1. A history of wrist pain and paresthesias in the thumb, index finger, and long finger (the median nerve distribution), frequently occurring at night, is fairly typical. The patient may report being awakened by the pain and paresthesias and needing to shake the hand for relief. The lack of muscle activity at night allows fluid accumulation, and wrist flexion during sleep is thought to account for this exacerbation of symptoms. Patients may also report daytime paresthesias, clumsiness or dropping of objects, and weakness of pinch or grasp.

2. Physical examination may demonstrate a mild flattening of the thenar eminence. Light touch with a cotton applicator along the radial border of the ring finger and both sides of the index finger and thumb will demonstrate a decrease in sensation. Care must be taken to apply the applicator along the palmar surface of the digit, as the dorsum of the fingers is supplied by the radial and ulnar nerves. A decrease in two-point discrimination occurs late in the neuropathy. Thumb opposition, the ability to draw the thumb away from the palm and oppose the thumb pulp to the pulp of the little finger, may be diminished.

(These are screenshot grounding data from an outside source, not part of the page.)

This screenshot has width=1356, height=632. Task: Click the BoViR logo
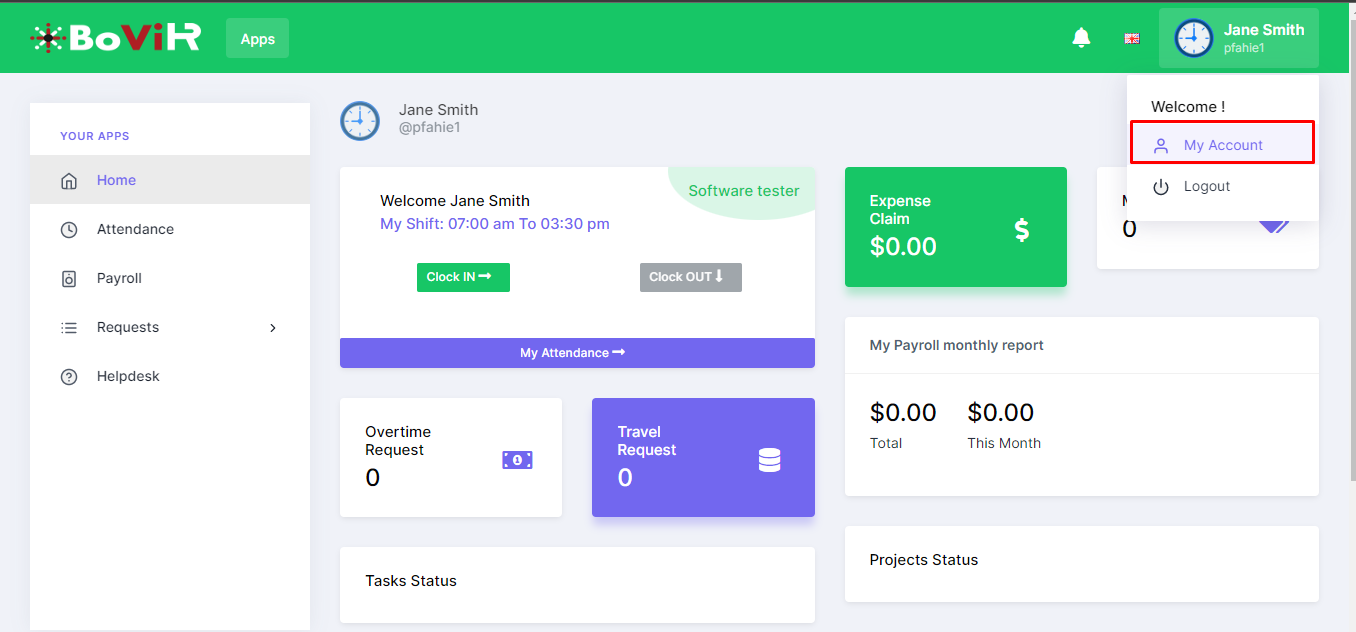(x=116, y=38)
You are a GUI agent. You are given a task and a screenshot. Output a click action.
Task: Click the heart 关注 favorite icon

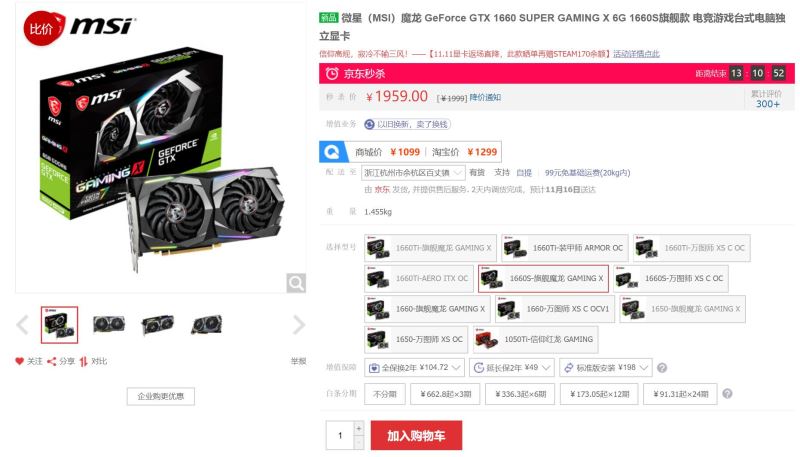[x=19, y=361]
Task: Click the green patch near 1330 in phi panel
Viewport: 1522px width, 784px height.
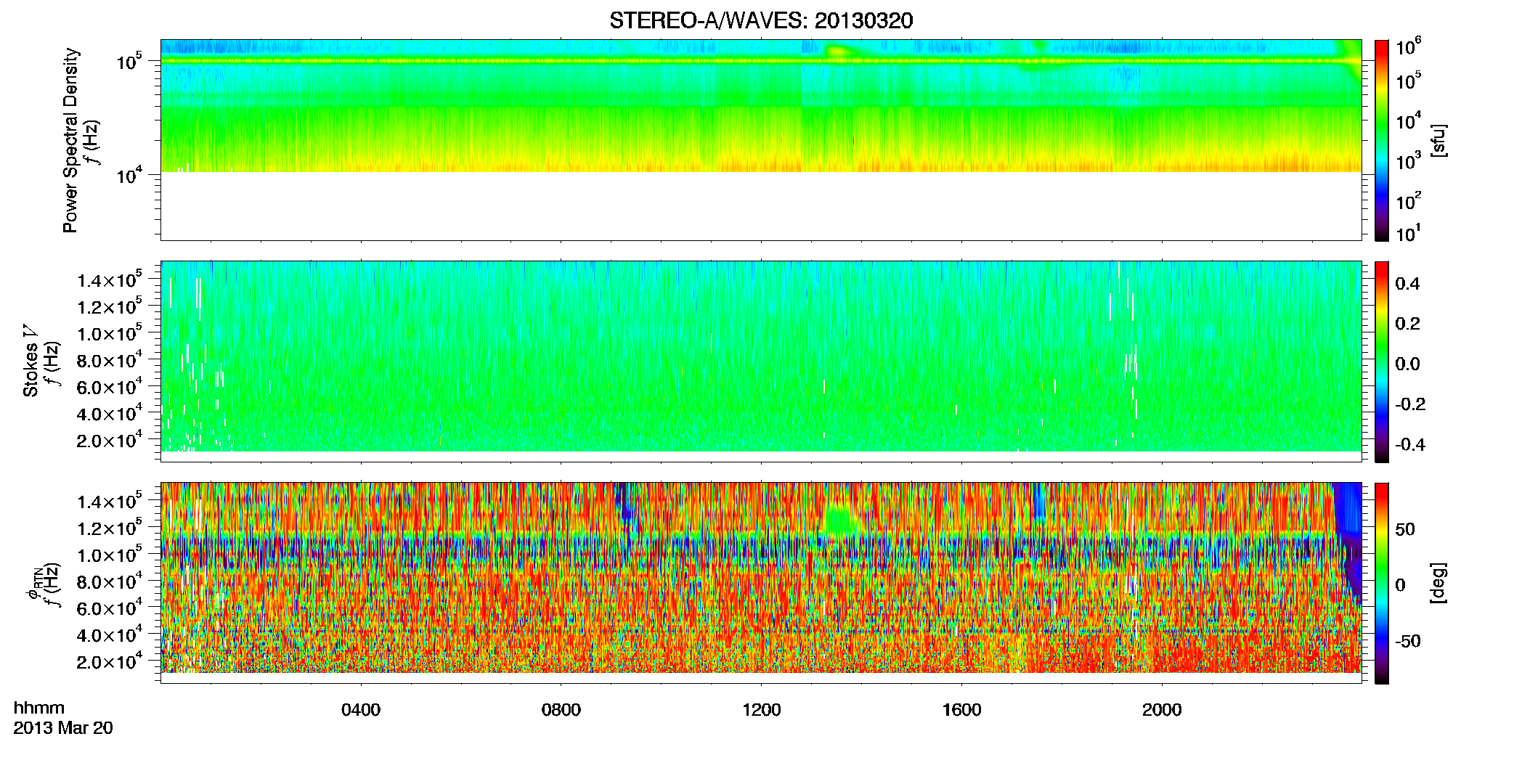Action: click(x=841, y=520)
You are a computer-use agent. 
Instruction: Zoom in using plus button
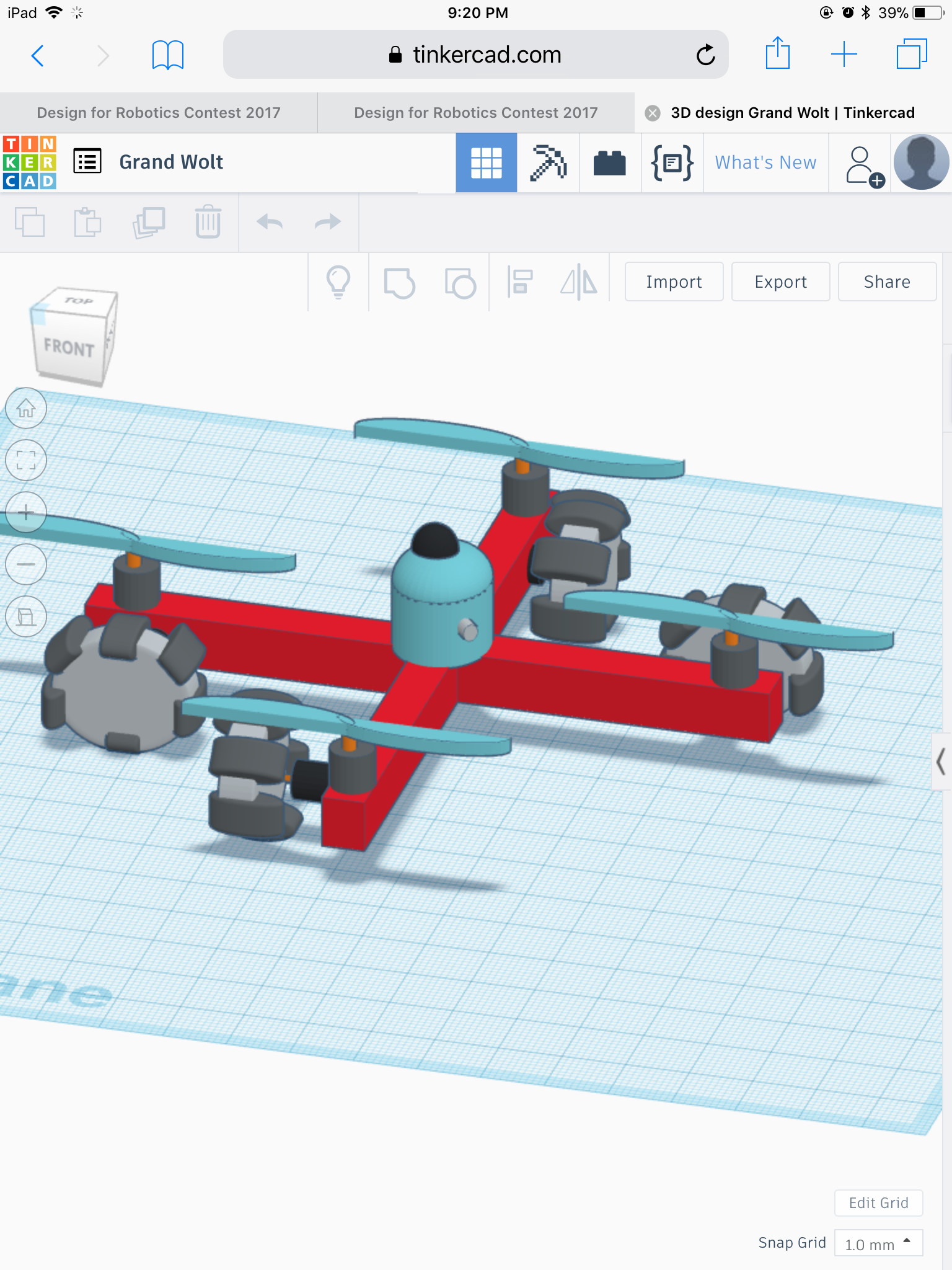click(x=26, y=513)
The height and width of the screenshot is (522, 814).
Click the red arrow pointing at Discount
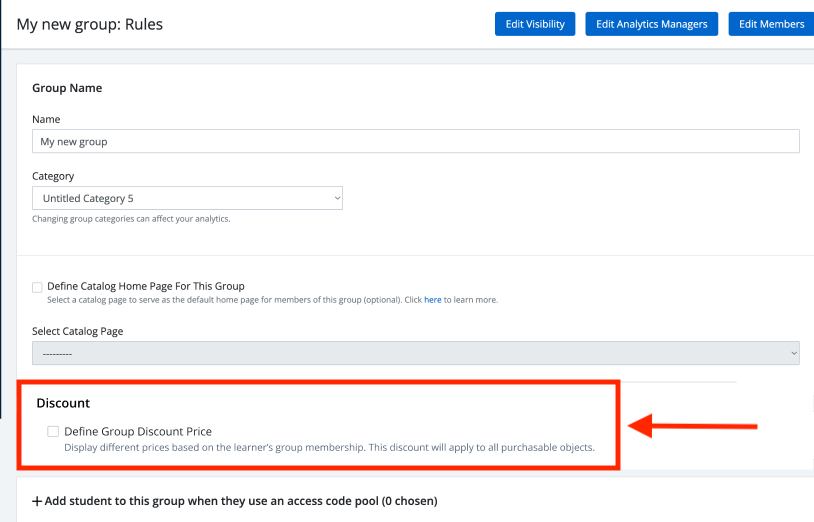tap(693, 426)
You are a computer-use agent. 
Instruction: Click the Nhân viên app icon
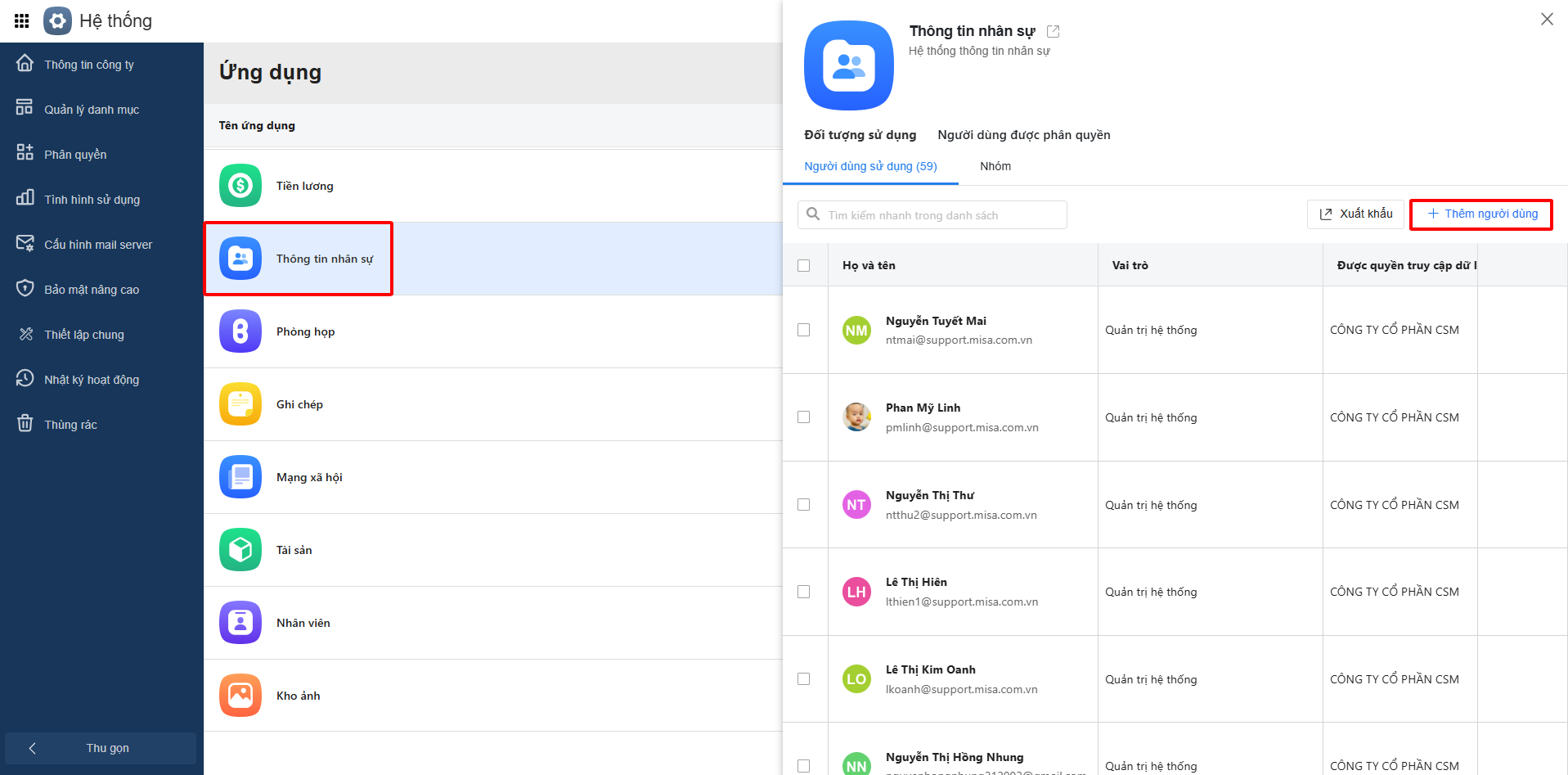tap(240, 623)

Tapping the volar surface of the wrist over the median nerve may produce Tinel's sign, which appears as shooting pain in the long or index finger and indicates median nerve compression. Phalen's sign, also helpful, is performed by flexing both wrists for 30 to 60 seconds to elicit median nerve numbness in the affected hand.

3. Electromyography and nerve conduction studies may confirm a delay in nerve conduction across the carpal canal and denervation of thenar musculature.